Sharing the stage with Beczała is one of his longtime collaborators, Sonya Yoncheva, who was hailed for her “elegance and pathos” (Observer) in the company’s recent production of Giordano’s Fedora. Celebrated for her leave-it-all-onstage dynamism, the Bulgarian soprano can’t wait to sink her teeth into Maddalena’s rich dramatic journey. “She truly transforms over the course of the opera. At the beginning, she’s a bit naïve, but the Revolution forces her to grow up quickly,” Yoncheva explains. “I’m so attracted to this evolution, the way she finds strength through loss and pain. She’s not just a victim. She becomes an active, passionate woman who chooses love, even in the face of death.”

“Giordano writes with an incredible sense of drama, and one of the challenges with his music is being expressive without losing the elegance of the line,” Yoncheva says.

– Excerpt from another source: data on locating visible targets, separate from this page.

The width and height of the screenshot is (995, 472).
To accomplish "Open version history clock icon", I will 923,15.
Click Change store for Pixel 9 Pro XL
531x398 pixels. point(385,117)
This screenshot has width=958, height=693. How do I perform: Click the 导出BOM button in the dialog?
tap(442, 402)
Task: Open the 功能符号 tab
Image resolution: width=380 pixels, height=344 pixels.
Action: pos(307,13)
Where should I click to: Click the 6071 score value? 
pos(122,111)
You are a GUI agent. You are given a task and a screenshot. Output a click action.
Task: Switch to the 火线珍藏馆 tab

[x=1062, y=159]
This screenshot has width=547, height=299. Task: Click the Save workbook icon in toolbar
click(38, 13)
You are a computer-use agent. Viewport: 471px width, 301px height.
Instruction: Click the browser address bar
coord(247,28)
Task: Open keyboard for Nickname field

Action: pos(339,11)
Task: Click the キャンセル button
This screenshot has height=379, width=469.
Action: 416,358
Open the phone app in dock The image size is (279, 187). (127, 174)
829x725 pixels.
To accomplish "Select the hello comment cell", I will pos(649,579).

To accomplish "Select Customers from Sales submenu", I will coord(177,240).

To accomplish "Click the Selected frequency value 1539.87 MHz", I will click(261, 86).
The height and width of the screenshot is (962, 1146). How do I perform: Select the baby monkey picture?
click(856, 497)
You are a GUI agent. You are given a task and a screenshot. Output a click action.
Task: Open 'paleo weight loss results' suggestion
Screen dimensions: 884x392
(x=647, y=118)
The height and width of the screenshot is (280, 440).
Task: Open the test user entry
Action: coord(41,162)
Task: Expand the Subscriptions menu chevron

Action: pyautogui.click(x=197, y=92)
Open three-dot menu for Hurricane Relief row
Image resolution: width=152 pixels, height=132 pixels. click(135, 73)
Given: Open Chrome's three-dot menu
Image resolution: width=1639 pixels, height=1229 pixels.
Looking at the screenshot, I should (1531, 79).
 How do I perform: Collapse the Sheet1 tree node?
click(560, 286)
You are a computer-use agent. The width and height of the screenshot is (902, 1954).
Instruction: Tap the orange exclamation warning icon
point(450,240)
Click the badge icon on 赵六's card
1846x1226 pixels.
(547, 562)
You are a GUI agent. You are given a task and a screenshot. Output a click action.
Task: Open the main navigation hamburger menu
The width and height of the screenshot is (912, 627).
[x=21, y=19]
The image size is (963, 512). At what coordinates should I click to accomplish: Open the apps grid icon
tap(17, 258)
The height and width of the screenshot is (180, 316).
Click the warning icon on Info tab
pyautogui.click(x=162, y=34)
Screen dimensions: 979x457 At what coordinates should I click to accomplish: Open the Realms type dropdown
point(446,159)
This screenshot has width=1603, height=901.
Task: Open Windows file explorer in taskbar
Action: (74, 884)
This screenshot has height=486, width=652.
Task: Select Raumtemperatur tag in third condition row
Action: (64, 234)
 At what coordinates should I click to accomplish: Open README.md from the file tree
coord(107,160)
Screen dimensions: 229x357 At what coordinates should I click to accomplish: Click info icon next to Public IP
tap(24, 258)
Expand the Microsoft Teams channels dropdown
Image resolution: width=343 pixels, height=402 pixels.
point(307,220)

For Beczała, the vocal fireworks begin right away, as the tenor is required to sing the perilous “Un dì, all’azzurro spazio”—in which Chénier improvises a poem decrying the hypocrisies of his time—within moments of taking the stage. Where some may shrink from the challenge, Beczała relishes the chance to start the performance with a bang: “I love roles where I have an aria right at the beginning. It gives me the opportunity to establish my character right away. You know from the first lines that Chénier is a poet because he never uses straight lines. Giordano’s genius is how well he writes music to match this very complicated, very intelligent text.”

Yoncheva must wait until the third act for Maddalena’s great solo, “La mamma morta”—what the soprano calls “a confession of pain and rebirth through love”—but she particularly enjoys the opera’s duets, especially singing alongside a familiar face. “Piotr has been my stage partner since the earliest years of my career, so there is always a special connection when we sing together,” she says. “We know each other and each other’s voices, and that allows us to let go on stage and really live the characters in the moment.”

Beczała concurs, adding, “One of the keys to giving a good performance is feeling that you’re not alone on stage. It’s like waves in the ocean: If they clash, everything just ends up flat, but if they are in sync, they amplify each other’s vibrations and make an even bigger wave. That’s how it is with Sonya. We find something new in every performance and really bring out the best in each other."